My question: 4a1+302--2A1203
Which reactant is limiting if 0.32 mol A1and 0.26mol oxygen is available.
My answer is 0.228 is missing
Let's make this a little simpler. Why not call a1 just a. Then
4a + 3O2 ==> 2A2O3. On second thought, I'll bet that is Al (for aluminum so that's an ell and not a number 1) so
4Al + 3O2 ==> 2Al2O3.
What I do for limiting regent(LR) problems is to convert Al to mols Al2O3. Do the same with O2 to mols Al2O3. The one producing the smaller number of mols for Al2O3 is the LR.
0.32 mols Al x (2 mols Al2O3/4 mols Al) = 0.32 x 2/4 = ?
0.26 mols O2 x (2 mols Al2O3/3 mols O2) = 0.26 x 2/3 = ?
The reagent that produces the smaller number of mols Al2O3 is the LR.

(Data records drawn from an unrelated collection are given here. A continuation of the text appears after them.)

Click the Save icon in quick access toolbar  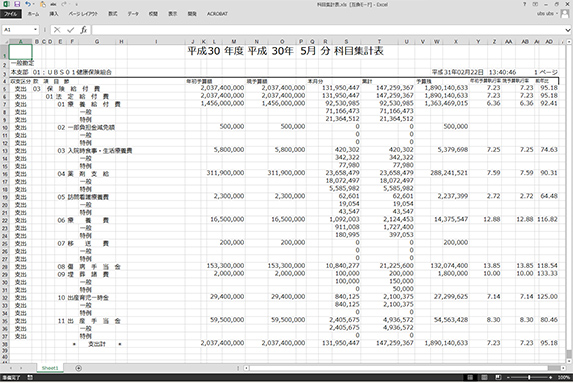pos(17,4)
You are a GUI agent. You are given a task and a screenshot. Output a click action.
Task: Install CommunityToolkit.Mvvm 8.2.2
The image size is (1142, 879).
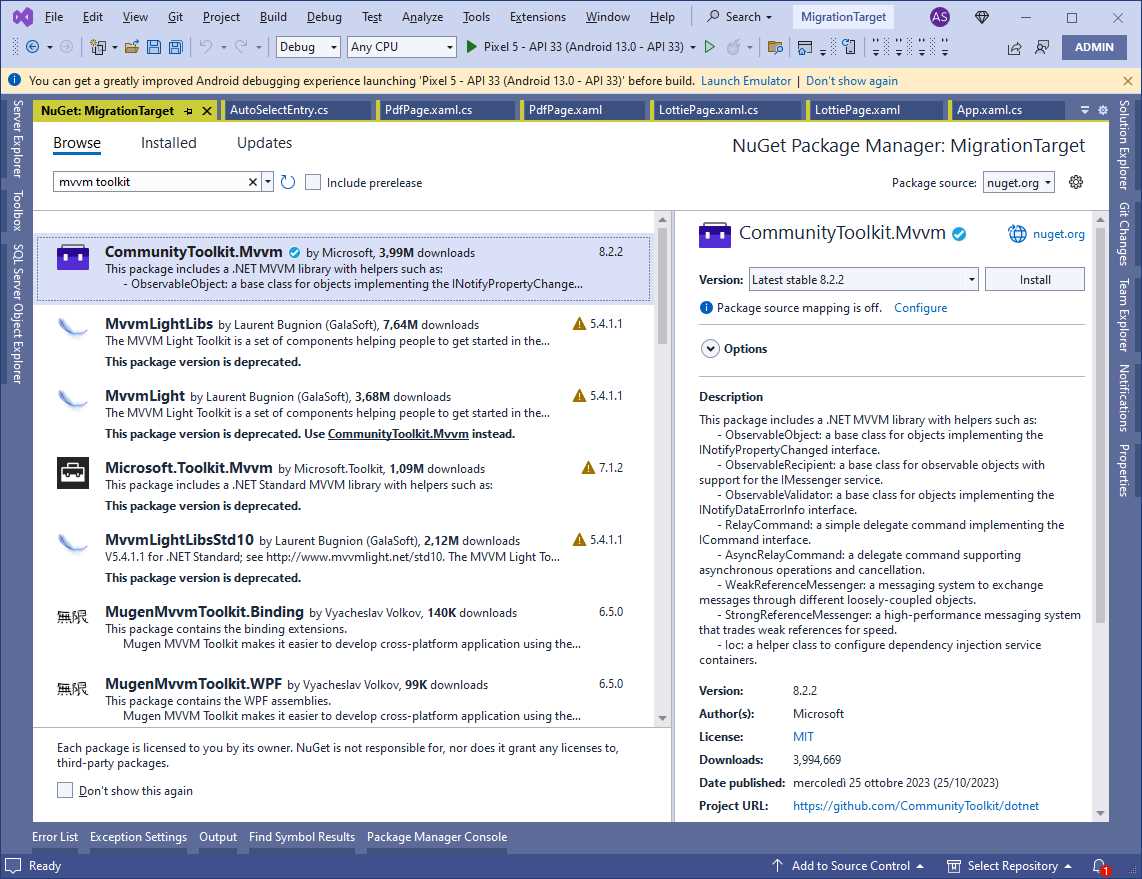click(1034, 279)
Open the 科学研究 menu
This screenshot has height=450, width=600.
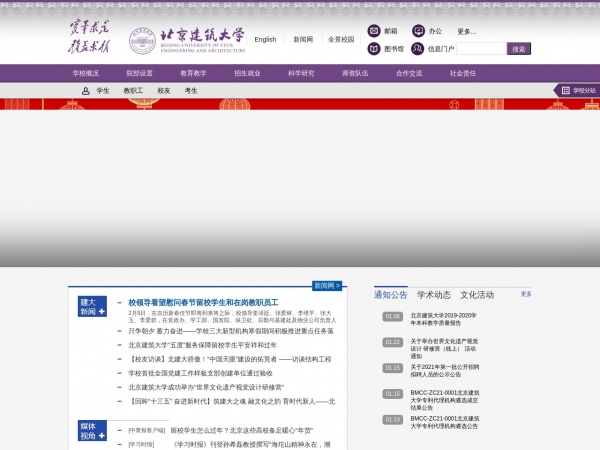301,73
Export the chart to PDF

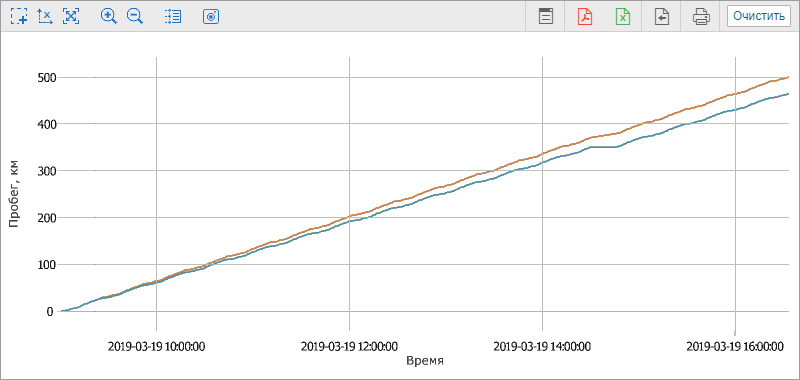pos(585,16)
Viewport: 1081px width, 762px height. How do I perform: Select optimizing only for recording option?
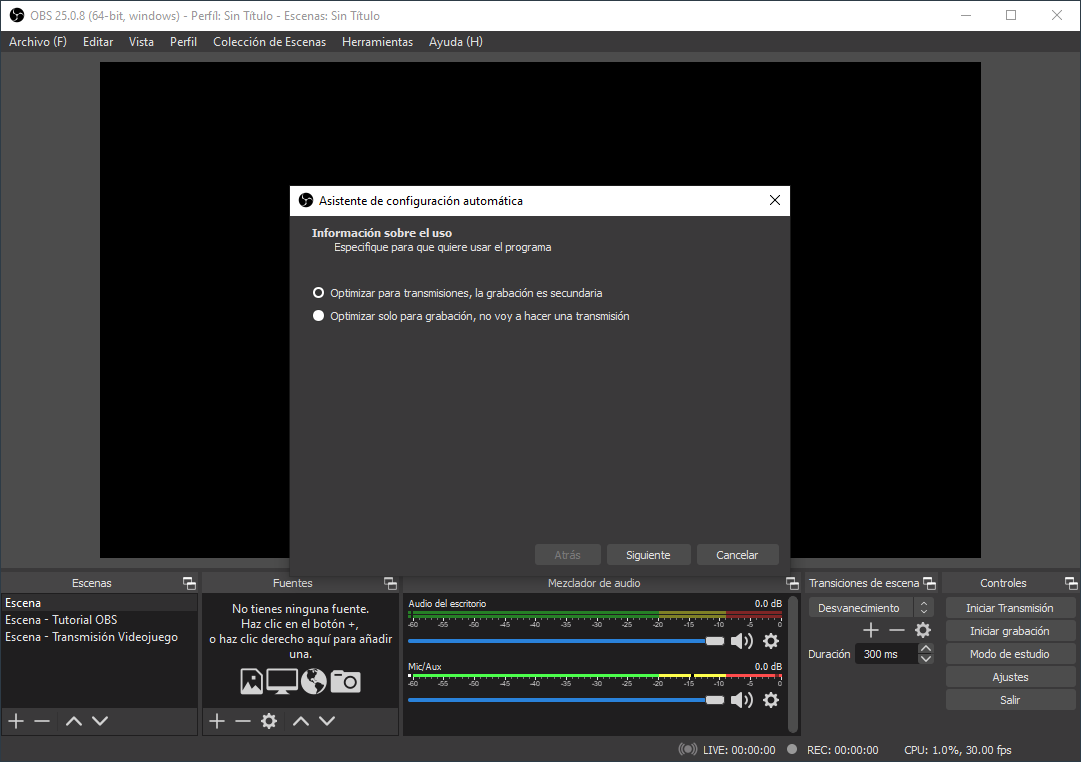[318, 315]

I don't know what 0.228 missing means for your answer.
To determine which reactant is limiting, we need to compare the moles of the reactants to their stoichiometric coefficients in the balanced equation.
The balanced equation for the reaction is:
4Al + 3O2 -> 2Al2O3
According to the equation, it takes 4 moles of Al to react with 3 moles of O2 to produce 2 moles of Al2O3.
Given:
- Moles of Al available = 0.32 mol
- Moles of O2 available = 0.26 mol
To determine the limiting reactant, we can compare the moles of Al and O2 to their stoichiometric coefficients in the balanced equation.
For Al:
0.32 mol Al / 4 mol Al = 0.08
For O2:
0.26 mol O2 / 3 mol O2 = 0.0867
From the calculations, we can see that the moles of Al available (0.08) are greater than the moles of O2 available (0.0867). Therefore, Al is in excess and O2 is the limiting reactant.
To determine the limiting reactant, you need to compare the number of moles of each reactant available with the stoichiometric ratio of the reaction. Let's break down the given reaction and calculate the number of moles of each reactant:
4A1 + 3O2 -> 2A1203
Given:
0.32 mol A1
0.26 mol O2
Now, let's calculate the number of moles of A1 and O2 needed to react completely:
From the balanced chemical equation, we can see that for every 4 moles of A1, we need 3 moles of O2 to react completely.
Moles of A1 needed = (0.32 mol A1) / (4 mol A1) = 0.08 mol A1
Moles of O2 needed = (0.08 mol A1) * (3 mol O2 / 4 mol A1) = 0.06 mol O2
As we can see, we only have 0.06 mol of O2, which is less than what is required (0.08 mol). Therefore, O2 is the limiting reactant in this case.
The missing value you mentioned (0.228) might not be directly related to this question. If you provide more context or further information, I would be happy to assist you.